# REQUIRED WORK:
Return each line below holding the string "computer".

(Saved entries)

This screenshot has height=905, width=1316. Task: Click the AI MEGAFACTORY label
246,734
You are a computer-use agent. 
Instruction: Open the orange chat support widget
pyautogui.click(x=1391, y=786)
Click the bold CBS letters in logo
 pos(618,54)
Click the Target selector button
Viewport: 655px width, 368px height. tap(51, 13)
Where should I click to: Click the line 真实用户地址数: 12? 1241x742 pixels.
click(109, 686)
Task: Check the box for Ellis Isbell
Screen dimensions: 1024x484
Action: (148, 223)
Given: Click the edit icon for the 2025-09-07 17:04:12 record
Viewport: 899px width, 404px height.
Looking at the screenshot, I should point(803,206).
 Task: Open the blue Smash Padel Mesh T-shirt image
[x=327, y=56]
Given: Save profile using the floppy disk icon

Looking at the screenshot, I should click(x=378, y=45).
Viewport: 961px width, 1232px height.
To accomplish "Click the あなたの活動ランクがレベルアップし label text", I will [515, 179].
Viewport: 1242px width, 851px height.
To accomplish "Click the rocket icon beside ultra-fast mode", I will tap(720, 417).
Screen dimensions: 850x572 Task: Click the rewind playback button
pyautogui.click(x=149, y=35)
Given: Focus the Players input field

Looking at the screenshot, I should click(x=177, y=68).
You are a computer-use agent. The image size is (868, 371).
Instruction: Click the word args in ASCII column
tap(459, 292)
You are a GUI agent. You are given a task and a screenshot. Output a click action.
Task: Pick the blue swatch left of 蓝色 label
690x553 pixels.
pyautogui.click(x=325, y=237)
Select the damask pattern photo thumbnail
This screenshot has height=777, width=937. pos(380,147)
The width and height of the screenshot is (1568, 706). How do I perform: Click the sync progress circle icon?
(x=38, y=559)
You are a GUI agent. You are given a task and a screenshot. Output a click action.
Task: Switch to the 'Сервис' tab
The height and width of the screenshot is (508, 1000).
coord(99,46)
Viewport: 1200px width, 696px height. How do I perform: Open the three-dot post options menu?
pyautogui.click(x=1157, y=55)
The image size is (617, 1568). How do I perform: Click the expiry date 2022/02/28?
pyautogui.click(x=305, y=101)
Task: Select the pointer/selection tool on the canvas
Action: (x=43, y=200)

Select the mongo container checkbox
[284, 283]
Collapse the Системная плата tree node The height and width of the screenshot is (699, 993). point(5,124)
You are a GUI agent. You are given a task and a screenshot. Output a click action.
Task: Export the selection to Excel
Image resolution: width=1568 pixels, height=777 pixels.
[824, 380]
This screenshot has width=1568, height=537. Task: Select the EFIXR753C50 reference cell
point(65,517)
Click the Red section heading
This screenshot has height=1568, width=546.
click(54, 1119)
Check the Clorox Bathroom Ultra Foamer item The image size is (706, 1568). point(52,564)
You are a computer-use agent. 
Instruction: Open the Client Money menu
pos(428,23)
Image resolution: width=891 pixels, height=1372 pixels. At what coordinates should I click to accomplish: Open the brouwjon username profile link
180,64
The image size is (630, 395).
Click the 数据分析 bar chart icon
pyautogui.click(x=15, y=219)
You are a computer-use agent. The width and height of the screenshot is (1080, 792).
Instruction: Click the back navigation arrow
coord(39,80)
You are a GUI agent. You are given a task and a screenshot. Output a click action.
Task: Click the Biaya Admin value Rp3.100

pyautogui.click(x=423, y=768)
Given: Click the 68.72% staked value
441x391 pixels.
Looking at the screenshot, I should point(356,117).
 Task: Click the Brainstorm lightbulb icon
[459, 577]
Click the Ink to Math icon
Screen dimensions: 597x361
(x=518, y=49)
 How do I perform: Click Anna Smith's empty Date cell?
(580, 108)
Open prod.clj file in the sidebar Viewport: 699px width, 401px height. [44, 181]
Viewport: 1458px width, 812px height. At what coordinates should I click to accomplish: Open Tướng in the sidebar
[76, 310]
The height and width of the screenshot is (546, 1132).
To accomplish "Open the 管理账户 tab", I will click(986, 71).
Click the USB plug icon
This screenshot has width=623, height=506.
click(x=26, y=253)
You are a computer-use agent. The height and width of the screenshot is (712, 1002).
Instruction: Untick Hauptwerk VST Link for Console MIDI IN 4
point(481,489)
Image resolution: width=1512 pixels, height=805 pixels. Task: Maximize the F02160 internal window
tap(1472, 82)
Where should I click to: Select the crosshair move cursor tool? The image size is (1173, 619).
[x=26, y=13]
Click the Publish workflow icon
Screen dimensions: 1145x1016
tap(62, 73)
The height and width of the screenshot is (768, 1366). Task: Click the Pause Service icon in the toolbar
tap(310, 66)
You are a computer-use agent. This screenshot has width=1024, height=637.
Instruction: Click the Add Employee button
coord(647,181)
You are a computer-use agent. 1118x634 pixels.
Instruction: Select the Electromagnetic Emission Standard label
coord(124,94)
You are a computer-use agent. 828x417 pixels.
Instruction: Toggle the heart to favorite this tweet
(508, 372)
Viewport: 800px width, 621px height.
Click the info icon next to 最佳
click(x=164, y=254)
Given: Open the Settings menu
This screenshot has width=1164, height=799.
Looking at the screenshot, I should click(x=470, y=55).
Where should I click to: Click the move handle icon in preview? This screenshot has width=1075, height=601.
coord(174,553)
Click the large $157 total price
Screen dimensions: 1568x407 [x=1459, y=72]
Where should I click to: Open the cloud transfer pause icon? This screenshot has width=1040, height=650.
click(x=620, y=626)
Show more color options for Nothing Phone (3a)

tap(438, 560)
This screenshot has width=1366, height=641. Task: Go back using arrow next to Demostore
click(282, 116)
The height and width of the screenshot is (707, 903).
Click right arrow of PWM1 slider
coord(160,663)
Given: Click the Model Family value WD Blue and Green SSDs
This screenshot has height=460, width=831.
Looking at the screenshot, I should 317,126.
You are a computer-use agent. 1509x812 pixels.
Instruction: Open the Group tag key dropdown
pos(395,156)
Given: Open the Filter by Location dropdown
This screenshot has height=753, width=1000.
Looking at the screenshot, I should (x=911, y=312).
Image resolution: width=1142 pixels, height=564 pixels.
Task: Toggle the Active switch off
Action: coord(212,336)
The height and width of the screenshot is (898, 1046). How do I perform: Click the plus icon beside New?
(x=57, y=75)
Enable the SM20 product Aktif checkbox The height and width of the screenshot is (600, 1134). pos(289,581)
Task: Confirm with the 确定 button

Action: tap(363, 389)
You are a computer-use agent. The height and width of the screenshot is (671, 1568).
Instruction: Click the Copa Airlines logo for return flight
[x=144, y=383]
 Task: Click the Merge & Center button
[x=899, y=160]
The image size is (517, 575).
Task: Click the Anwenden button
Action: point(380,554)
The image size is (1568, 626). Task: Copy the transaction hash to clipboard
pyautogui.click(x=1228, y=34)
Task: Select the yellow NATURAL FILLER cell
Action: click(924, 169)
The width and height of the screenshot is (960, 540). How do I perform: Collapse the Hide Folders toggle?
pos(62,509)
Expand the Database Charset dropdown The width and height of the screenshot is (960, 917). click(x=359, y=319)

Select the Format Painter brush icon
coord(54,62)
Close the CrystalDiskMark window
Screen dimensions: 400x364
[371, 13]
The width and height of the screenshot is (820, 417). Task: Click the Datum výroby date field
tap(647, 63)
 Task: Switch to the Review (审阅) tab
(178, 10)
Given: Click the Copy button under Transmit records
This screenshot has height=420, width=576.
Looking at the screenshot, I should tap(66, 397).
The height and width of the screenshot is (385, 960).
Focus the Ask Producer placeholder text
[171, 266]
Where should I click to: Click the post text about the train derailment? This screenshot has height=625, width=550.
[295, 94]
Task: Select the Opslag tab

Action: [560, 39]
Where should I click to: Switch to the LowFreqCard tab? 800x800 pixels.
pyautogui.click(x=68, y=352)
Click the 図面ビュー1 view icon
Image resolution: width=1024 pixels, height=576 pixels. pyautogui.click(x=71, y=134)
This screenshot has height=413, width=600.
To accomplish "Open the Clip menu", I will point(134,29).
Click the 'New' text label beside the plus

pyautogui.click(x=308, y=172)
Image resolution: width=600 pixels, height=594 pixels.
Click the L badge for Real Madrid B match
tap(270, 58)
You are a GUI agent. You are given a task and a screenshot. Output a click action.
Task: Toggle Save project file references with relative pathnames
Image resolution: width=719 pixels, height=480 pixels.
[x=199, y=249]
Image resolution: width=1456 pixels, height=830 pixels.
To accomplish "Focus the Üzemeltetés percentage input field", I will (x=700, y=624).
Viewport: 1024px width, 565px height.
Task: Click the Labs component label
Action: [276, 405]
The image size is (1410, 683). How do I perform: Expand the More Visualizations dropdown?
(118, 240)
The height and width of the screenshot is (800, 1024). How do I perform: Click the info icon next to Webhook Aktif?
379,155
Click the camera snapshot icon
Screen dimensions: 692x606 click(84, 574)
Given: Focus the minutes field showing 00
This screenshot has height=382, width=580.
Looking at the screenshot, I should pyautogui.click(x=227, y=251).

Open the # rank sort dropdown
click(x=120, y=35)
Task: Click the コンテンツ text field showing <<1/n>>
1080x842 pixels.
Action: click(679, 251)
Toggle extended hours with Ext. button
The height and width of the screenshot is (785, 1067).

# TASK OUTPUT:
You are a computer-use agent. 
You are a computer-use agent. The image size is (868, 371).
You are a computer-use agent. 
You are a computer-use agent. The width and height of the screenshot is (1080, 792).
You are a computer-use agent. The height and width of the screenshot is (712, 1002).
You are a computer-use agent. This screenshot has width=1024, height=637.
You are a computer-use agent. 1118x634 pixels.
You are a computer-use agent. 828x417 pixels.
You are a computer-use agent. 1509x812 pixels.
You are a computer-use agent. The height and width of the screenshot is (671, 1568).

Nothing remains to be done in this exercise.